I was initially thinking to do a CLR function that worked with regular expressions, but as it's SQL server 2000, I guess that's out of the question.
At the moment I've done like this:
select x from users
where
columnToBeSearched like '%?%' OR
columnToBeSearched like '%;%' OR
columnToBeSearched like '%.%' OR
columnToBeSearched like '%,%' OR
otherColumnToBeSearched like '%?%' OR
otherColumnToBeSearched like '%;%' OR
otherColumnToBeSearched like '%.%' OR
otherColumnToBeSearched like '%,%'
Now, I'm not a SQL expert by any means, but I get the feeling that the above query will be very inefficient. Doing 8 multiple wildcard searches in a table with millions of records, seems like it could slow the system down rather seriously. While it seems to work fine on test servers, I am getting the "this has to be completely wrong" vibe.
As I need to execute this script on a live production server eventually, I hope to achieve good performance, so as not to clog the system. The script might need to be expanded later on to include more illegal characters, but this is very unlikely.
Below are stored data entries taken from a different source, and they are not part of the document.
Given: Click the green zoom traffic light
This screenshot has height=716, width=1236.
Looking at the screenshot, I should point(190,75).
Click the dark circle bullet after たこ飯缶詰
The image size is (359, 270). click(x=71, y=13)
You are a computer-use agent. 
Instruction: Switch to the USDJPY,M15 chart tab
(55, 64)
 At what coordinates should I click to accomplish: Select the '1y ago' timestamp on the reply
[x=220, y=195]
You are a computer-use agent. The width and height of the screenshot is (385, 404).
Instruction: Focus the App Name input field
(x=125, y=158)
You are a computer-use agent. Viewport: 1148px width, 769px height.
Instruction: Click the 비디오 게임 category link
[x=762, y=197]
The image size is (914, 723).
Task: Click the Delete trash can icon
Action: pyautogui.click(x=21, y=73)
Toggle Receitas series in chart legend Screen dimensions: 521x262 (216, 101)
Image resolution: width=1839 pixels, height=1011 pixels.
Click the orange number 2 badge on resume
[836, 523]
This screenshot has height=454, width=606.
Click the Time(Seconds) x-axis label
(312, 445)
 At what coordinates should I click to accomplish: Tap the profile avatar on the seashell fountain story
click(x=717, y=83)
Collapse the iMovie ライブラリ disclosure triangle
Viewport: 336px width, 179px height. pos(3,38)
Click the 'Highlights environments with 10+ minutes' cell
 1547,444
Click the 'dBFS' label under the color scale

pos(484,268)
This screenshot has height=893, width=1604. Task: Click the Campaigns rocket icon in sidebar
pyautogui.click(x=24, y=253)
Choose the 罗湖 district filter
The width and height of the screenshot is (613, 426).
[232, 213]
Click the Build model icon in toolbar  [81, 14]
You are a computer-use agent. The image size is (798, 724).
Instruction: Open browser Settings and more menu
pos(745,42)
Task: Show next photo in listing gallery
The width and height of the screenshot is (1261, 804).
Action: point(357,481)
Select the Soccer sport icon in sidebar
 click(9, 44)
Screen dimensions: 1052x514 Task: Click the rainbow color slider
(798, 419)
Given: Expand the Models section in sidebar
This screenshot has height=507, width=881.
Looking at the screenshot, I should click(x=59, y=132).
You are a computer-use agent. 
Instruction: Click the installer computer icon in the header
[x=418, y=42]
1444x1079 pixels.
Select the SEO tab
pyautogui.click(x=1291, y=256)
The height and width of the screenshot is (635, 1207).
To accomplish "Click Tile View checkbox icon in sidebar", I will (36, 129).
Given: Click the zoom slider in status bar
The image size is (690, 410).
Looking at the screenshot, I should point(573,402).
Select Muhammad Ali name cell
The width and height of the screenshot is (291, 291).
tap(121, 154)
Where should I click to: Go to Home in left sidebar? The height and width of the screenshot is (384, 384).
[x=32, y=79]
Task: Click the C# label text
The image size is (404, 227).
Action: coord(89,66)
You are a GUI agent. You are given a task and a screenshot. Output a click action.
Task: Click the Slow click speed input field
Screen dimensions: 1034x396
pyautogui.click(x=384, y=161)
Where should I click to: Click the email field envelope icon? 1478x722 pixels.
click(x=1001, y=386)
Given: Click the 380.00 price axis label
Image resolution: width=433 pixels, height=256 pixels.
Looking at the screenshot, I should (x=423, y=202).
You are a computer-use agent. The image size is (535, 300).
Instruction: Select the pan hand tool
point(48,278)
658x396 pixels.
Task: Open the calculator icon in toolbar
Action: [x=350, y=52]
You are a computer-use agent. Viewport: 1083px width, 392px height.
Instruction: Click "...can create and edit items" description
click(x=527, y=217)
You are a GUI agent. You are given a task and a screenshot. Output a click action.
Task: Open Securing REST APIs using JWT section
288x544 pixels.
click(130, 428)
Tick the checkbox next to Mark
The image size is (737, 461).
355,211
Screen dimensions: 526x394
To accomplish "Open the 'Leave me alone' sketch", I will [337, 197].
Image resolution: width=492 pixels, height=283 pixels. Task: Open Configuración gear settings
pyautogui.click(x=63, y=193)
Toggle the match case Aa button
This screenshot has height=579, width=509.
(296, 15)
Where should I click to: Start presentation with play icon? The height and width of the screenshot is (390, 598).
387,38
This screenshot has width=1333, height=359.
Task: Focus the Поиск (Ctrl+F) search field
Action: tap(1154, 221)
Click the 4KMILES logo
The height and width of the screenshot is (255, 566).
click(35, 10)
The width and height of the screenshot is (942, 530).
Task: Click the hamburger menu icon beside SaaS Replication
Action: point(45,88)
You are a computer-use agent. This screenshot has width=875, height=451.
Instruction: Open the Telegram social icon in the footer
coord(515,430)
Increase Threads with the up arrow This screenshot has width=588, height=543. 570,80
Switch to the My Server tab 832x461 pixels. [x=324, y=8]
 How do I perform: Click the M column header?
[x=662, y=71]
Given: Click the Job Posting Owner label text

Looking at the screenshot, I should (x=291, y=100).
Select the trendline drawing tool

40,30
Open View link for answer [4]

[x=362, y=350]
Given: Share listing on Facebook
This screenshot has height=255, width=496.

To sum up: My aim is to get a list of records where either of two columns contain a customer-defined "illegal character". The database is live and massive, so I want a somewhat efficient approach, as I believe the above queries will be very slow.
Can anyone tell me the best way for achieving my result? Thanks!
/Morten
Upvotes: 2
Views: 14668
Reputation: 41559
It doesn't get used much, but the LIKE
statement accepts patterns in a similar (but much simplified) way to Regex. This link is the msdn page for it.
In your case you could simplify to (untested):
select x from users
where
columnToBeSearched like '%[?;.,]%' OR
otherColumnToBeSearched like '%[?;.,]%'
Also note that you can create the LIKE
pattern as a variable, allowing for the customer defined part of your requirements.
One other major optimization: If you've got an updated date (or timestamp) on the user row (for any audit history type of thing), then you can always just query rows updated since the last time you checked.
Upvotes: 6
Reputation: 336
Look up PATINDEX it allows you to put in an array of characters PATINDEX('[._]',ColumnName) returns a 0 or a value of the first occurance of an illegal character found in a certain value. Hope this helps.
Upvotes: 0
Reputation: 37950
If this is a query that will be run repeatedly, you are probably better off creating an index for it. The syntax escapes me at the moment, but you could probably create a computed column (edit: probably a PERSISTED
computed column) which is 1 if columnToBeSearched
or otherColumnToBeSearched
contain illegal characters, and 0 otherwise. Create an index on that column and simply select all rows where the column is 1. This assumes that the set of illegal characters is fixed for that database installation (I assume that that's what you mean by "specified by the customer"). If, on the other hand, each query might specify a different set of illegal characters, this won't work.
By the way, if you don't mind the risk of reading uncommitted rows, you can run the query in a transaction with the the isolation level READ UNCOMMITTED
, so that you won't block other transactions.
Upvotes: 3
Reputation: 25844
You can try to partition your data horizontally and "split" your query in a number of smaller queries. For instance you can do
SELECT x FROM users
WHERE users.ID BETWEEN 1 AND 5000
AND -- your filters on columnToBeSearched
putting your results back together in one list may be a little inconvenient, but if it's a report you're only extracting once (or once in a while) it may be feasible. I'm assuming ID is the primary key of users or a column that has a index defined, which means SQL should be able to create an efficient execution plan, where it evaluates users.ID BETWEEN 1 AND 5000 (fast) before trying to check the filters (which may be slow).